Al-Rahman was arrested in the United States in 1993 in connection with the first World Trade Center bombing. In 1996, he and nine others were convicted for conspiring to destroy New York City landmarks, including the UN headquarters, the Federal Building, and the Lincoln and Holland Tunnels.

Throughout the 1990s, al-Gama'a al-Islamiyya continued to attack tourists and other secular targets. The group bombed theaters, bookstores, and banks. In 1995, the group allegedly joined forces with the Egyptian terrorist group al-Jihad in a failed assassination attempt on Mubarak in Addis Ababa, Ethiopia. In September 1997, militants killed nine German tourists and their driver in front of the Egyptian Museum in Cairo. Two months later, the group killed 62 people at a tourist site in Luxor.

In the wake of widespread public outcry over the killings, al-Gama'a al-Islamiyya issued two statements - one asserted an end to attacks on civilians and foreigners, the second denied the validity of the first statement. A schism occurred and the group split into two factions. The more peaceful wing is headed by Mustafa Hamza, who has called for a unilateral cease fire.

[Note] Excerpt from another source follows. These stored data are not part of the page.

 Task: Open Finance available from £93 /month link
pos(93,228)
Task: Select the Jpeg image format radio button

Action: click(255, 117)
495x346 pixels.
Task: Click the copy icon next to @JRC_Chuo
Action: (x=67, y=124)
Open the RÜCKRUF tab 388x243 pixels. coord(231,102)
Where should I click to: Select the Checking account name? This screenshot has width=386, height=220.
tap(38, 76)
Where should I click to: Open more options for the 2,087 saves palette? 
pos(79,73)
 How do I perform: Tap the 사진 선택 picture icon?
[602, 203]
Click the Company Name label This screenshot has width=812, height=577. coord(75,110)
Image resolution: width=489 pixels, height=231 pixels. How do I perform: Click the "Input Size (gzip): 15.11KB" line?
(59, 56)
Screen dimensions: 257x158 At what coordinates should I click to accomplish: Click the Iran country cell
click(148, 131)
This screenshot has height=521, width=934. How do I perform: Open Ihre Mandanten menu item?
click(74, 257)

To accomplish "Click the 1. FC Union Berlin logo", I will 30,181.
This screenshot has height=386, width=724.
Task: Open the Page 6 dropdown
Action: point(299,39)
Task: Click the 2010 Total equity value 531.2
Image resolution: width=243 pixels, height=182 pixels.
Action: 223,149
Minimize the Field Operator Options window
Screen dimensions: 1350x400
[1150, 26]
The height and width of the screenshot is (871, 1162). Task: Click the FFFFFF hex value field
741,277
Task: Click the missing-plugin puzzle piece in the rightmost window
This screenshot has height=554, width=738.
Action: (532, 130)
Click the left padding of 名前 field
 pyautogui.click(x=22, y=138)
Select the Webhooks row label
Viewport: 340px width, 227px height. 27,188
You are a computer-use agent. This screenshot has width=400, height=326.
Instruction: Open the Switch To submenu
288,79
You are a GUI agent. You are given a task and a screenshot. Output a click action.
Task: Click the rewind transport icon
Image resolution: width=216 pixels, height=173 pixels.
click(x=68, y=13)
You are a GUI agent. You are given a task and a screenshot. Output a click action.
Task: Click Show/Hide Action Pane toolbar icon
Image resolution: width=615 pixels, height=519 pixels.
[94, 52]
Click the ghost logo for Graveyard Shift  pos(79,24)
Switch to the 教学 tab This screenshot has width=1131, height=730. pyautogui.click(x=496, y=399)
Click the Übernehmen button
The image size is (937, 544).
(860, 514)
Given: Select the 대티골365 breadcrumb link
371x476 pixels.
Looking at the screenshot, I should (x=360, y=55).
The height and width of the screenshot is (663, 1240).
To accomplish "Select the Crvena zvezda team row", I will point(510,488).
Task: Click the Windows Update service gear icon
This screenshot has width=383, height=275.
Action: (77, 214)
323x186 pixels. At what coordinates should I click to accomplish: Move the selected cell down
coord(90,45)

He is opposed by Rifa'i Taha Musa, a violent extremist who continues to advocate attacks on civilians. In 1998, he signed bin Laden's fatwa calling for jihad against Americans and, in early 2001, he published a book in which he attempted to justify terrorist attacks that would cause mass casualties. He has since gone into hiding. There are conflicting reports about his current whereabouts.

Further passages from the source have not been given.